Sara non è tornata a casa
01 giugno 2016
Dal 2014 ad oggi sono 319 le donne uccise per mano maschile. Abbiamo chiesto una riflessione a Gianna Urizio, giornalista e regista
Questa volta la vita spezzata è quella di Sara Di Pietrantonio, 22 anni, studentessa della Facoltà di economia di Roma Tre, morta per mano del suo ex compagno che l’ha bloccata, in via Della Magliana a Roma, mentre faceva ritorno a casa speronando la sua auto, entrandovi dentro, per poi cospargerla di alcool e dando fuoco; la ragazza, nel frattempo, invano chiedeva aiuto e soccorso alle auto in transito, nessuno si è fermato. Poi, inseguita dal suo ex viene strangolata mentre ancora arde tra le fiamme accese proprio dall’uomo che credeva le avesse dato amore e al quale, sino all’ultimo minuto, aveva riservato attenzioni e rispetto. È solo l’ultima tragedia che priva la vita di una ragazza, un nuovo caso di femminicidio, neologismo che indica i casi di omicidio doloso o preterintenzionale in cui una donna viene uccisa per mano di un uomo. Secondo i dati Istat del 2015, in Italia 6.788.000 donne hanno subito nel corso delle propria vita una violenza fisica o sessuale. Tra i 16 e i 60 anni quasi una su tre, e il 12% di queste non ha avuto la forza di denunciare il fatto. Nel 2014 136 femminicidi, nel 2015 sono stati 128, e nel 2016 siamo per ora a quota 55. In tre anni 319 donne uccise per mano maschile.
La matrice della violenza contro le donne può essere rintracciata ancor oggi nella disuguaglianza dei rapporti tra uomini e donne. La stessa dichiarazione adottata dall’Assemblea Generale dell’Onu che parla di violenza contro le donne come di «uno dei meccanismi sociali cruciali per mezzo dei quali le donne sono costrette in una posizione subordinata rispetto agli uomini». È ancora così?
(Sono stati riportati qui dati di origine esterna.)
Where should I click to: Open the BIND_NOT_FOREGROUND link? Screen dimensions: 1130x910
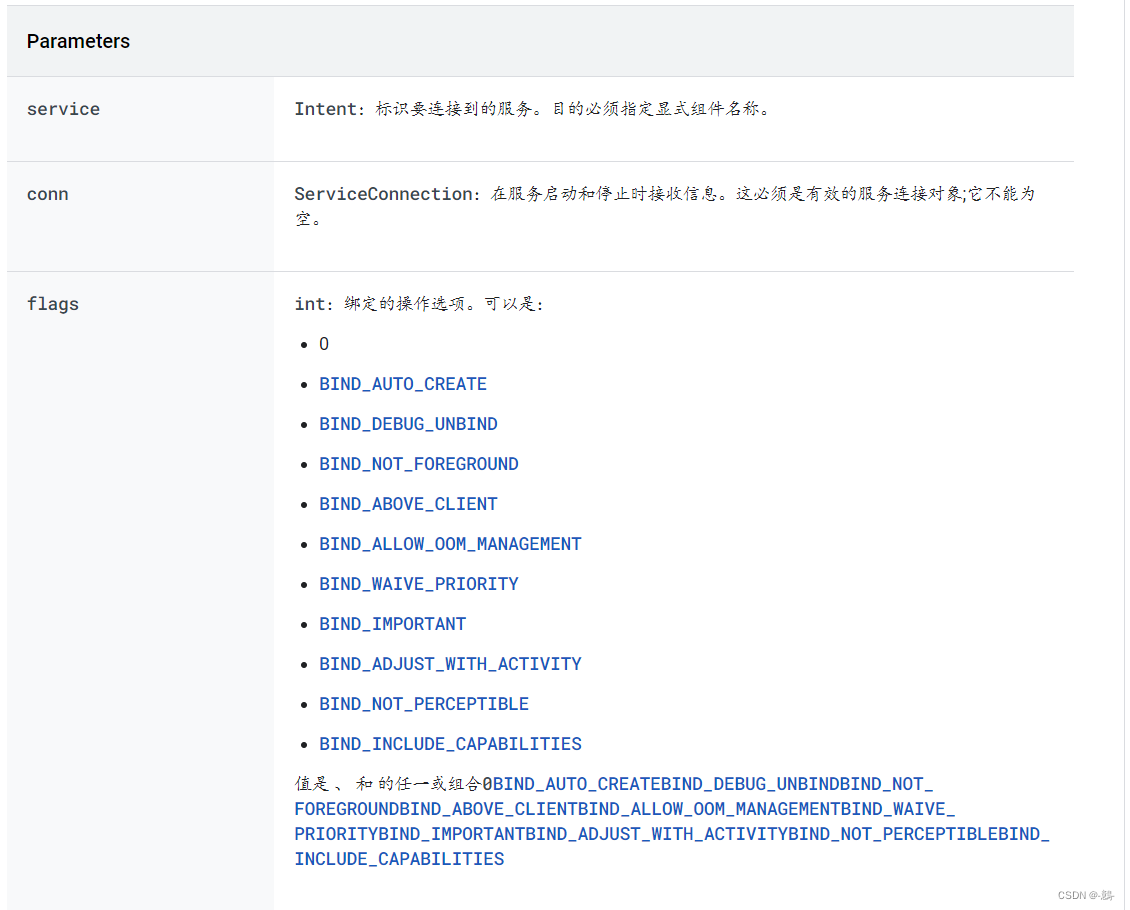tap(419, 464)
«Non credo che la definizione dell’Onu sia esaustiva. Nella cultura patriarcale che noi denunciamo c’è ancora una supremazia maschile che però si è trasformata nel tempo, in possesso. La donna è dell’uomo. Nel caso del rifiuto, questo non può essere accettato. Dietro a questa nuova situazione emergono due elementi; da un lato la paura della perdita e dall’altro la rabbia. Dunque, una paura che si trasforma in rabbia. Una rabbia incivile, barbara, inconsulta. Solo pochi giorni fa ho potuto vedere il film La sposa bambina e la prima cosa che viene in mente è che quel film ci parli di un mondo e una cultura lontana dalla nostra. Eppure, non è così, la questione era focalizzata proprio sul possesso, proprio come avviene da noi. La donna considerata oggetto, possesso dell’uomo; non come compagna di dialogo, di incontro, di amore. Il possesso esclusivo dice: o sei mia o non sarai niente e soprattutto non sarai di nessuno».
Questo fatto però non ammette giustificazioni!
«Oggi ho voluto ribadire proprio questo a due classi di un liceo romano nel quale sono andata a parlare di femminicidio. Ho ricordato loro che ognuno di noi è proprietà di se stesso e che il rapporto affettivo non può essere visto come un contratto di proprietà. Solo questo mese ci sono stati tre casi di femminicidio. L’ultimo perpetrato da una guardia giurata, una figura professionale nella quale si ripone fiducia. Dovremmo essere ancora più severi rispetto alla dichiarazione dell’Onu che parla di subalternità femminile e supremazia maschile. Oggi il tema da affrontare è proprio quello del possesso e tutta la rabbia che questo genera. Siamo chiamate e chiamati a ribadire con maggior forza, soprattutto ai giovani, che ogni rapporto si deve basare sul rispetto e la tutela della dignità dell’altro».
Secondo lei è giusto mettere aggravanti penali in caso di femminicidio?
«Credo molto di più nella prevenzione che nella cura. Anche perché fare una buona prevenzione salverebbe la vita di molte donne. Ma certamente i femminicidi, come qualsiasi altro omicidio, non devono avere nessuna attenuante».